Viljar Ansko (17 May 1948 – 20 December 2016) was an Estonian physician, poet and caricaturist. He wrote poetry under the pen name Viljar Kaarna. Ansko edited the newspaper Memento (1990–1996) and founded Anamnesia publishing, which issued dozens of books, many connected with writings by people repressed under Stalinist and Soviet rule.

He is also credited as the author of the memorial Rails Remember… (Raudteerööpad mäletavad…), unveiled in 1999 near Risti railway station, dedicated to deportees from western Estonia. A documentary film about him, Unistaja (Eesti lood), was broadcast by Estonian Television (ETV) in 2004.

== Early life and education ==
According to the Estonian Writers' Online Dictionary, Ansko was born in Tartu, spent his childhood in Kaarepere, and his school years in Sompa, Kohtla-Järve. From 1970 he lived in Risti. He studied psychology at the University of Tartu (1970–1993, with breaks) and graduated from the university's Faculty of Medicine in 1985. A long-form profile in Lääne Elu similarly describes his medical education and later work in emergency medicine and primary care.

The same sources describe his early work in the oil shale mining industry and later military service as a driver in the Soviet Army in Kaliningrad Oblast.

== Medical career ==
The University of Tartu dictionary entry describes Ansko's career as including work in psychiatry and emergency care: psychiatrist at Taagepera (1986–1988), physician at Tallinn Emergency Hospital (1988–2000), doctor for uninsured/poor patients at a Tallinn nursing care hospital (1998–2010), and family physician in Padise (2010–2013). Lääne Elu reports on his work in emergency medical services and later treating uninsured patients in Tallinn, as well as his period as a family doctor in Padise.

== Writing, editing and publishing ==
From 1990 to 1996, Ansko edited Memento, described as a newspaper of people repressed by the Stalinist regime, and he founded Anamnesia publishing, where he compiled, edited and published more than 30 books, many of them poetry collections by deportees and prisoners of Soviet-era camps. A profile in Kultuur ja Elu also discusses his activities and interests, including local history work and the Risti deportee memorial project.

== Cartooning ==
Ansko worked as a caricaturist for decades and published a collection of cartoons and caricatures, Hippocratitis dolorosa (2008). The National Archives of Estonia catalogue records the book with bibliographic details.

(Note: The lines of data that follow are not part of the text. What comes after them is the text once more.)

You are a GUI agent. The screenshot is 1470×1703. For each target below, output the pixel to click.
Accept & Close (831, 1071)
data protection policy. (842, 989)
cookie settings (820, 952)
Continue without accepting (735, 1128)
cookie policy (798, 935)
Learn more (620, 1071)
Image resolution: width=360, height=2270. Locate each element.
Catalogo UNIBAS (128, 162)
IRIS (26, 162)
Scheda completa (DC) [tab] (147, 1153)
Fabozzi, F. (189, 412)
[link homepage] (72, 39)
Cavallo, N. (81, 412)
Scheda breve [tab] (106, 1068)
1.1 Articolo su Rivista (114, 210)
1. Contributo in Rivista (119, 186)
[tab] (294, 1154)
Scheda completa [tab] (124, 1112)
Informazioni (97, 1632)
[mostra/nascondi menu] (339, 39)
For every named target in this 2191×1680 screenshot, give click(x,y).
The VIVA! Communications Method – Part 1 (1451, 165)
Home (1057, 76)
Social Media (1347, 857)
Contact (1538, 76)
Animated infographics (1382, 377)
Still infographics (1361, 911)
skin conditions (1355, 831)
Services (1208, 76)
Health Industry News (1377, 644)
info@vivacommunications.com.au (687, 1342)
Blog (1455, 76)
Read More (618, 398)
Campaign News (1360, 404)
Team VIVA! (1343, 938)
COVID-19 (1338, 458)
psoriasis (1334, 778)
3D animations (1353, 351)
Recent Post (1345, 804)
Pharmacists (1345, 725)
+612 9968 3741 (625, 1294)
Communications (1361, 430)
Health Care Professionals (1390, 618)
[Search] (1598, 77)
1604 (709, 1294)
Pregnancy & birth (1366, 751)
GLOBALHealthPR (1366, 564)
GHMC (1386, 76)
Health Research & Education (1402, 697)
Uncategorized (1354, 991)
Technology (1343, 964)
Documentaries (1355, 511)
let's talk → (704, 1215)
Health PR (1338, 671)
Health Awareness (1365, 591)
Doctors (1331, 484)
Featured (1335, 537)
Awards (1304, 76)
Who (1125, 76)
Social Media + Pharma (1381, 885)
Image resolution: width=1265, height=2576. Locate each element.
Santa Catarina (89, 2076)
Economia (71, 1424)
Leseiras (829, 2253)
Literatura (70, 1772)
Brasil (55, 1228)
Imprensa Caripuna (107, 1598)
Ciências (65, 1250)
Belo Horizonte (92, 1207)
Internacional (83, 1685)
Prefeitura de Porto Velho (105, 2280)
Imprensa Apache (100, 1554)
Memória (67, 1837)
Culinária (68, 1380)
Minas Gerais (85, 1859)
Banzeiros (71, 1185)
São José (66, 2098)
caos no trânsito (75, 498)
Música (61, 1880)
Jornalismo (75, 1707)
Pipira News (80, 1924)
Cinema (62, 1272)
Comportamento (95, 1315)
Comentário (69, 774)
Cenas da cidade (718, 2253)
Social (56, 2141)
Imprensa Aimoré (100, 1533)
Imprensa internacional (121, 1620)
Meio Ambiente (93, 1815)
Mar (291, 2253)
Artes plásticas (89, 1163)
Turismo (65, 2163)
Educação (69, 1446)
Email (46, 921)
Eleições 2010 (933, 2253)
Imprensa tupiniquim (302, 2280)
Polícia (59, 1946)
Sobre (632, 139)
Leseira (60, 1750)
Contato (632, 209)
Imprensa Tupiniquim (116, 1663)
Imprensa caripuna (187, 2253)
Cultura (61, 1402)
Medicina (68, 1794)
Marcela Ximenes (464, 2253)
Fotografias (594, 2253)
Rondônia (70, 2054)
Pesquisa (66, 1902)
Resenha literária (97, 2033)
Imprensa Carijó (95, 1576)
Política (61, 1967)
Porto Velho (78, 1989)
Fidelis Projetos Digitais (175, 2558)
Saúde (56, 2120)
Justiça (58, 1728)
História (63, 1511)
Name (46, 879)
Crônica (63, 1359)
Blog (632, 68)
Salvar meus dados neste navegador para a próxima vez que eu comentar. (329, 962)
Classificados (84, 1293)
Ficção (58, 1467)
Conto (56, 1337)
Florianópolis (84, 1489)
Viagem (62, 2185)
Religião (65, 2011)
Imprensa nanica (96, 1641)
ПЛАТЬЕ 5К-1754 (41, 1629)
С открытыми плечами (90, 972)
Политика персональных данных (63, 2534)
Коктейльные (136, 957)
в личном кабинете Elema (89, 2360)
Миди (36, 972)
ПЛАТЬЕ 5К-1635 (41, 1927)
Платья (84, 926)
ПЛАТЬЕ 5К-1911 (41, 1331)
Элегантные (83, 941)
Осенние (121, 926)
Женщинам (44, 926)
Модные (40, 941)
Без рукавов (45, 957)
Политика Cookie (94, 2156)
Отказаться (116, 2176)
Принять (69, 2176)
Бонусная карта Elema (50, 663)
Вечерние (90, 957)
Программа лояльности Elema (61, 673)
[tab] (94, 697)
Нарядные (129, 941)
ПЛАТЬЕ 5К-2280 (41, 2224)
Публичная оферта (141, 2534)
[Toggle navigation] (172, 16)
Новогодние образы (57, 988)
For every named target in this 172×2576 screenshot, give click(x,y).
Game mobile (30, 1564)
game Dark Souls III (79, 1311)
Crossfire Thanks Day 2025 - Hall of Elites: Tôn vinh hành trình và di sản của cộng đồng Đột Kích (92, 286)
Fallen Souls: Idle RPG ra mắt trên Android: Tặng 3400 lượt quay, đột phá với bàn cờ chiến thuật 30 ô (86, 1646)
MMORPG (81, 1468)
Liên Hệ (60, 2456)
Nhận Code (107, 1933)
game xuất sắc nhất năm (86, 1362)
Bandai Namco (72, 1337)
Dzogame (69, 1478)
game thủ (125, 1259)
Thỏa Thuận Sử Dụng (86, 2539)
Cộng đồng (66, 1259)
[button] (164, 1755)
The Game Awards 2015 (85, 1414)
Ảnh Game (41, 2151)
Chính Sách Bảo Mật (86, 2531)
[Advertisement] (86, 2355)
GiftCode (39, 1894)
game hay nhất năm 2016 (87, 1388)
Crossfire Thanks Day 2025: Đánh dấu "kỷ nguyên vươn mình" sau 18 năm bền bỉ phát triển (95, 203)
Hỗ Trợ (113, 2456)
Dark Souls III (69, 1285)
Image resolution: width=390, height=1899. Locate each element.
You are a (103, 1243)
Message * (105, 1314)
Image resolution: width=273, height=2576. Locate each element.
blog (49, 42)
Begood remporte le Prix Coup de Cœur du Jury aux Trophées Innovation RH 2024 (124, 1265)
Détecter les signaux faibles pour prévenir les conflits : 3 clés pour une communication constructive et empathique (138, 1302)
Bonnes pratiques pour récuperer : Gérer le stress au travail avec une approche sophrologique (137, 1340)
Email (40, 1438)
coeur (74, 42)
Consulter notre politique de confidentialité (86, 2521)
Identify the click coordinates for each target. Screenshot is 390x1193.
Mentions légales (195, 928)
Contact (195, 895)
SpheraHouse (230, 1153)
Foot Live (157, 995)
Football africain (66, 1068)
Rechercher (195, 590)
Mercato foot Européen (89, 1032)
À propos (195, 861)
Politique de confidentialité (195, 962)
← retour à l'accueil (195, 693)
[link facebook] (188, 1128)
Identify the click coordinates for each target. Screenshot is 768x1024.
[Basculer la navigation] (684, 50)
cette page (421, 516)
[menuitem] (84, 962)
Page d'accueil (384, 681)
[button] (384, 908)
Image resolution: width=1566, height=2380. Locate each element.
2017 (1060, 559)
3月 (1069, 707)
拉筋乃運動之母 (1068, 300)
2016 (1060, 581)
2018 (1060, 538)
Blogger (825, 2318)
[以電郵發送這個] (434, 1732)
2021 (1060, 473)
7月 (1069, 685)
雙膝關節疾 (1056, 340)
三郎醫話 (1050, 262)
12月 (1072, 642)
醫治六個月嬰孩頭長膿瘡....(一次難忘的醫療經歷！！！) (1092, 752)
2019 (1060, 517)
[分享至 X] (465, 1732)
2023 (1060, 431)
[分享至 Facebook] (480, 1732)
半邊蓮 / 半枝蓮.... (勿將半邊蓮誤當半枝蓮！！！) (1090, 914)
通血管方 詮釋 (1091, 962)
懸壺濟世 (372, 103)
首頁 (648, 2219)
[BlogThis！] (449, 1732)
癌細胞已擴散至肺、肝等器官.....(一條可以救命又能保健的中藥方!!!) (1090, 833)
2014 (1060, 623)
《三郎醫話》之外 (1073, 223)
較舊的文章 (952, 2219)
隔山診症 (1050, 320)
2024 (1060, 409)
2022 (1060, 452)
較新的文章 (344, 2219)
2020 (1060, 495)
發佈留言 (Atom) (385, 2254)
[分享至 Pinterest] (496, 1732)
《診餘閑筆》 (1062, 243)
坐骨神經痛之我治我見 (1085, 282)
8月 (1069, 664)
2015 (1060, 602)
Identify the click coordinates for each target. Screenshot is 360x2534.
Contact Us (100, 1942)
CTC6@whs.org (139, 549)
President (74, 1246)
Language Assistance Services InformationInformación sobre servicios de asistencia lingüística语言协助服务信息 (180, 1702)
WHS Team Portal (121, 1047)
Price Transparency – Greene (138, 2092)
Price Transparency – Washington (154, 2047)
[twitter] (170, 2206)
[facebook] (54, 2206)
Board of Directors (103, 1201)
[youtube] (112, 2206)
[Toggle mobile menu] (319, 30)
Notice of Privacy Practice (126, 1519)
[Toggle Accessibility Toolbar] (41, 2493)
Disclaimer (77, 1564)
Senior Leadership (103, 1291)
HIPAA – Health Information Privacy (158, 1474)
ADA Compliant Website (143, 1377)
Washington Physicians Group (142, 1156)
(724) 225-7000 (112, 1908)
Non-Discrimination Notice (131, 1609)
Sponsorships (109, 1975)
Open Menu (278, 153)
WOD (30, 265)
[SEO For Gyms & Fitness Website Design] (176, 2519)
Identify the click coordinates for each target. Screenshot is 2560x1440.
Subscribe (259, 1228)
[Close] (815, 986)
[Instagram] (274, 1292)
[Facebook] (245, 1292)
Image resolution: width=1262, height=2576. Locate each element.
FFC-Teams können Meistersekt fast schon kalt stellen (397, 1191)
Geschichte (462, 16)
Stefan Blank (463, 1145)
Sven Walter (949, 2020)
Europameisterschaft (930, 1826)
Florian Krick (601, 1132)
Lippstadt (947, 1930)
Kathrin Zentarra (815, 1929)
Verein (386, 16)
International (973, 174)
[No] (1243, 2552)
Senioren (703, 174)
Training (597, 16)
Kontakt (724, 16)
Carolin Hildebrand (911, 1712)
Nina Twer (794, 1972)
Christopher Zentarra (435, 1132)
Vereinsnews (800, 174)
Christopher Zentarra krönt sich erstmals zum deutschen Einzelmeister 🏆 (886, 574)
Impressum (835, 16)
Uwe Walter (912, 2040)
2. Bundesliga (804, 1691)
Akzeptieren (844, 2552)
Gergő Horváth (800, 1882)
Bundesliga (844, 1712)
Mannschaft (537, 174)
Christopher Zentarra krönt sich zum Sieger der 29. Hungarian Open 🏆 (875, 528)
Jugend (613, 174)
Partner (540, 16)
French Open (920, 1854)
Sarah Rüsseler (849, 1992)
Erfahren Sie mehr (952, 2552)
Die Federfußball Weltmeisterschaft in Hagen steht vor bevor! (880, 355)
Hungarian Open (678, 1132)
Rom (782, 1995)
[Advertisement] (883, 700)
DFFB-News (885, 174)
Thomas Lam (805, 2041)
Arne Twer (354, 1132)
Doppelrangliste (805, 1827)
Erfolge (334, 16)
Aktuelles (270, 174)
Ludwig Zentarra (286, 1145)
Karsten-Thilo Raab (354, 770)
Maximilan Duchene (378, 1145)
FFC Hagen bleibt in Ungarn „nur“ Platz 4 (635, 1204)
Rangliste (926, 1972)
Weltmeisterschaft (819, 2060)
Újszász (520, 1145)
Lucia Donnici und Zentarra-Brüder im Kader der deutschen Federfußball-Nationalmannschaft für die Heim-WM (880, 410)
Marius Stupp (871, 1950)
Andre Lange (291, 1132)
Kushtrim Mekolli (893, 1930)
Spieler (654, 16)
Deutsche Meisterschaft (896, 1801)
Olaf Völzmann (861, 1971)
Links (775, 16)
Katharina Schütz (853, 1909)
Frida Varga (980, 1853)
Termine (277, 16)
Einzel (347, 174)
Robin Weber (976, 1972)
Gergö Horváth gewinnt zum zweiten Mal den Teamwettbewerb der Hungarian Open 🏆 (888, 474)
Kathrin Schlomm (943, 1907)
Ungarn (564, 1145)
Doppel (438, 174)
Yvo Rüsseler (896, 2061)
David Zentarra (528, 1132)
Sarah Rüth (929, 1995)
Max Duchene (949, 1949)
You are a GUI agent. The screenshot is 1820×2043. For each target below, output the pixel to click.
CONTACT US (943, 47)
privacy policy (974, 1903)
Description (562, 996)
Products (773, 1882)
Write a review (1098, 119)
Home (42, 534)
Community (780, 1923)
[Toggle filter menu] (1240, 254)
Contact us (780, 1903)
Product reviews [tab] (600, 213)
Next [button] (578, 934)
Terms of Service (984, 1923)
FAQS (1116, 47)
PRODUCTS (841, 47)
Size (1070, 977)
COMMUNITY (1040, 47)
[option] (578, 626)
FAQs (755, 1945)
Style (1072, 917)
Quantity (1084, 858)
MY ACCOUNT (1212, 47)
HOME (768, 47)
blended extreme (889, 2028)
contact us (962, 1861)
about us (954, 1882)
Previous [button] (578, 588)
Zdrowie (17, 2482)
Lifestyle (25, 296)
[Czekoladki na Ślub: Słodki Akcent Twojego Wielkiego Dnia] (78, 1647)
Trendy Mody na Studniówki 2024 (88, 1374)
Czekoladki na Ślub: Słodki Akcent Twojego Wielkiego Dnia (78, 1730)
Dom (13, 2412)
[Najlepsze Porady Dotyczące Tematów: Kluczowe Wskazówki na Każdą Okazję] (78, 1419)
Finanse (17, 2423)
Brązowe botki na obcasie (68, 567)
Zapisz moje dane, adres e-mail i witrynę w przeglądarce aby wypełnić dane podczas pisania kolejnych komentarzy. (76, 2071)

An item in the medical journal Eesti Arst (by Ansko) presented the book in 2012, reflecting his combination of medical themes and caricature.

After his death, the Estonian Humour Museum in Purku exhibited his caricatures; local press described the exhibition as covering his work from 1972 onward. The museum's own list of past exhibitions also includes a “Viljar Ansko” caricature exhibition in 2017.

== Memorial design ==
Ansko is credited as the author of the memorial Rails Remember… (1999), dedicated to those deported from western Estonia; the site descriptions note its location by Risti railway station and describe the monument's structure and purpose. English-language tourist information in western Estonia likewise attributes the memorial to Ansko and describes it as a railway-platform installation using rails and stone stairs.

== Documentary ==
Ansko was the subject of the ETV documentary episode Unistaja in the series Eesti lood, which the ERR archive describes as a film about his medical work, including treating uninsured patients. The Estonian Film Database (EFIS) entry summarises the film as following Ansko's work as a doctor for the poor at a Tallinn nursing care hospital.

== Selected works ==
(From the Estonian Writers' Online Dictionary.)
- Tuulelembest, luuletõmbest (1995)
- Meeletuse meelas maitse (1998)
- Aateaabicatõed (2000)
- Kahe vahel (2008)
- Raha tüürib… (2016) (as Viljar Kaarna; with cartoons by Eduard Tüür)
- Hippocratitis dolorosa (2008) (cartoons)

== Awards and honours ==
Ansko received the Order of the Estonian Red Cross, 4th Class (2002). He received the Citizen's Day Award (Kodanikupäeva aumärk) in 2004.